Medical Radiation Calculator
The number of medical imaging procedures using radiation has increased dramatically over the last two decades. Besides the obvious benefits of those techniques - exceptional improvement in diagnosis, preventive medicine, and screening - they also have some dark sides. Radiation-induced cancer risk and the occurrence of health effects are two main reasons why these medical procedures can't be used unrestrainedly. With our medical radiation calculator, you can check the effective radiation dose from standard medical procedures. Find out what is the x-ray radiation of your prescribed DEXA scan or what's the chest CT dose.
The radiation doses in the calculator come fromwebsite.
X-ray radiation and the other radiation types
X-radiation is a form of electromagnetic radiation - just like light and radio waves - but has ionizing properties and a short wavelength ranging from 0.01 to 10 nanometers. As various human tissues absorb the X-rays differently, they found practical applications in medical procedures, such as:
- X-ray exam, also called projectional radiography - 2D low-dose imaging
- CT scan - virtual slices of the area of interest, made from combinations of many X-ray scans taken from different angles,
- fluoroscopy and angiography - real-time moving images of the patient's internal structures
- radiotherapy - treatment procedure, much higher doses than in medical imaging
Nuclear medicine imaging is also called radiology, done inside out - the small amounts of radioactive materials are injected, inhaled, or swallowed, and they emit radiation from within the body. Nuclear medicine uses different types of ionizing radiation, such as gamma rays, beta particles, and alpha radiation.
To explore radiation further visit our Radioactive decay calculator.
Effective doses for medical procedures and their natural background radiation equivalent
If you are wondering what it means that you get 5 or 10 millisieverts from your CT scan, check out the neat table below. The natural background radiation is estimated to 3-3.1 mSv/year.
Target body organs
Typical effective radiation dose
Natural background radiation equivalent
CT – abdomen and pelvis
CT – abdomen and pelvis, repeated with and without contrast
CT – colonography
Intravenous pyelogram (IVP)
Barium enema (Lower GI X-ray)
Upper GI study with barium
Extremity (hand, foot, etc.) X-ray
Bone densitometry (DEXA)
Central nervous system
CT – Head
CT – head, repeated with and without contrast
CT – spine
CT – chest
CT – lung cancer screening
Coronary CT Angiography (CTA)
Cardiac CT for calcium scoring
Now you know that a single spine CT gives you 7 mSv and that it's the dose you would get from natural background radiation in 2 years. But how is it related to radiation-induced cancer risk? It's not an easy question, as a direct causality between medical imaging and increased cancer risk is still not proved. Scientists don't agree on which model should be used. There is the linear no-threshold theory, which always considers radiation harmful, summing all minor doses linearly to one large. Then there are other approaches assuming that very small doses are harmless or even beneficial to our health. That's why we decided to omit the risk part, which sometimes appears in charts or other tools.

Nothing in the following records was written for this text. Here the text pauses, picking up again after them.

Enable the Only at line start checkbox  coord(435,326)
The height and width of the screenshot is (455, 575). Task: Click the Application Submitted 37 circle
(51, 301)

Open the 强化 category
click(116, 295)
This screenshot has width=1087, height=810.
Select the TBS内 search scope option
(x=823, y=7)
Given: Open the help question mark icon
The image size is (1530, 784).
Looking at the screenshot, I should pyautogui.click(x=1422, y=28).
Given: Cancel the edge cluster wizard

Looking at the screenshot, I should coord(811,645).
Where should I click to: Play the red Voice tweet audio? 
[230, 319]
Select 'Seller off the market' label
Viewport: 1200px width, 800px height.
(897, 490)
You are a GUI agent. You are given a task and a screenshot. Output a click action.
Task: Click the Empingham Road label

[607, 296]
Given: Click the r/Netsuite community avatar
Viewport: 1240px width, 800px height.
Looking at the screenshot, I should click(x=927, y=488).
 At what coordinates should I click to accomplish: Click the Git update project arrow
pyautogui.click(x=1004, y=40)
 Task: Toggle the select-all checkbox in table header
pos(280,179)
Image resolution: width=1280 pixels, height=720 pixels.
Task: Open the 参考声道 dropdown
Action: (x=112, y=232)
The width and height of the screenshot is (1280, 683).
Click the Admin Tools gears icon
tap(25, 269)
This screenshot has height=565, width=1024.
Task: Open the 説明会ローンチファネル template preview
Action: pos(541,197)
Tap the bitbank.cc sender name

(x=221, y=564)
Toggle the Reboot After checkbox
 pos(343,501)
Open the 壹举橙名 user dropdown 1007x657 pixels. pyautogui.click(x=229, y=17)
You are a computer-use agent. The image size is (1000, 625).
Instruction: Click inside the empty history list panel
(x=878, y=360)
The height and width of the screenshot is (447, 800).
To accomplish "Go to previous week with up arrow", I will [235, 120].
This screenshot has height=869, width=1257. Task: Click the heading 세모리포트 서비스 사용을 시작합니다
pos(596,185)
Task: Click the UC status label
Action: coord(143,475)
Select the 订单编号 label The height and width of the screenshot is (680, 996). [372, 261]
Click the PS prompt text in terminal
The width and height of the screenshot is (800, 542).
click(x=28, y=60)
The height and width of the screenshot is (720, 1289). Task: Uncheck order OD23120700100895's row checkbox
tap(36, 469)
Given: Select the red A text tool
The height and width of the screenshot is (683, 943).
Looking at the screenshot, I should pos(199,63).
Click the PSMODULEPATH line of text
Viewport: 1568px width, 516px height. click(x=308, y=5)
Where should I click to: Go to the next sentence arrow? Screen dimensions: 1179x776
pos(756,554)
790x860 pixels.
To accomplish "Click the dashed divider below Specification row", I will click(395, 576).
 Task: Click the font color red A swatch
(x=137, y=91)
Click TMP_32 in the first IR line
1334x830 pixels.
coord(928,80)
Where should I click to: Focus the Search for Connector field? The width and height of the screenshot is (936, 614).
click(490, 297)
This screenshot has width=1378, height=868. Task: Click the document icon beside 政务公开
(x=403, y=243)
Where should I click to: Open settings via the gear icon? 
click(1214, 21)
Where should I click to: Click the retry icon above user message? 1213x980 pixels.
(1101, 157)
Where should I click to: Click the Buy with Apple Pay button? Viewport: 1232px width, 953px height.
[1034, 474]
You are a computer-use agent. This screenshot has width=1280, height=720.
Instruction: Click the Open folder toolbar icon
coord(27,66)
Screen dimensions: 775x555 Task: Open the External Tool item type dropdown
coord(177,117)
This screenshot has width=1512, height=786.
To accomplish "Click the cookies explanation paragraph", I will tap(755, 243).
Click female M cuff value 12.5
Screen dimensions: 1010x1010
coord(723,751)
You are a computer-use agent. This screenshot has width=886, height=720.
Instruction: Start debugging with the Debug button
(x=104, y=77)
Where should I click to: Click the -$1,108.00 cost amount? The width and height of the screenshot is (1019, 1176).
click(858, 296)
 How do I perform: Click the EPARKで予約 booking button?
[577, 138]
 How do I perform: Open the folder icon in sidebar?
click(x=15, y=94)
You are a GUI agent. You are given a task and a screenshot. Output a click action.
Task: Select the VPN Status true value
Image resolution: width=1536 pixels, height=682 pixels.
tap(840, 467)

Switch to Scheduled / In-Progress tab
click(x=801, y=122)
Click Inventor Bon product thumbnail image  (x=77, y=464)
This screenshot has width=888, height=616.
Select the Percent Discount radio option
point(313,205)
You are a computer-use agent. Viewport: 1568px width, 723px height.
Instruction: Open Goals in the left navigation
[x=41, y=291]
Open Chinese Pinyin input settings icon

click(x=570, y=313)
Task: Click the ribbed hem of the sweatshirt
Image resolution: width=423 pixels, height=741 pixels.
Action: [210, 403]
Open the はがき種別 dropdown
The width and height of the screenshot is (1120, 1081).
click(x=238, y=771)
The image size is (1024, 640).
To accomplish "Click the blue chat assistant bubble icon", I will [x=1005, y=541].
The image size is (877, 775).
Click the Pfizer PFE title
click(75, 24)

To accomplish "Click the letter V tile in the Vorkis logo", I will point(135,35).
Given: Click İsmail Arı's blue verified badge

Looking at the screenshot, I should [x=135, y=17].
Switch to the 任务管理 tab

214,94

Our medical radiation calculator shows only the average effective dose for the medical procedure, its equivalent in natural background radiation, and the standard annual radiation dose.
Medical radiation calculator - how can I find the radiation dose?
Let's have a look at this step-by-step example:
- Choose the procedure. You can select between five popular medical imaging techniques, let's pick the CT scan as an example.
- Select the type of the procedure. Assume you will have a standard brain CT.
- Enter the number of exams. For example, you recently needed to have two CT scans.
- Your total effective dose is displayed. In the field below you can see the interpretation of the results. The total effective dose is compared to the annual average radiation dose for a US citizen and to the natural background radiation per year. Two CT brain scans from our example correspond to 64.52 % annual US average or 129.03 % annual natural background radiation.
Remember that these are only references, typical values for medical procedures. Estimates of the effective dose can vary, depending on:
- Scanned volume of the tissues;
- Patient size;
- System and its operating technique;
- Desired resolution and image quality; and
- Many other factors.
If you have any doubts or concerns about the risks of a procedure, talk to your doctor or a radiology technician. Remember that imaging centers and hospitals are trying to use doses as low as reasonably achievable - it's called the ALARA rule - and the benefits of accurate diagnosis almost always outweigh the risks and costs.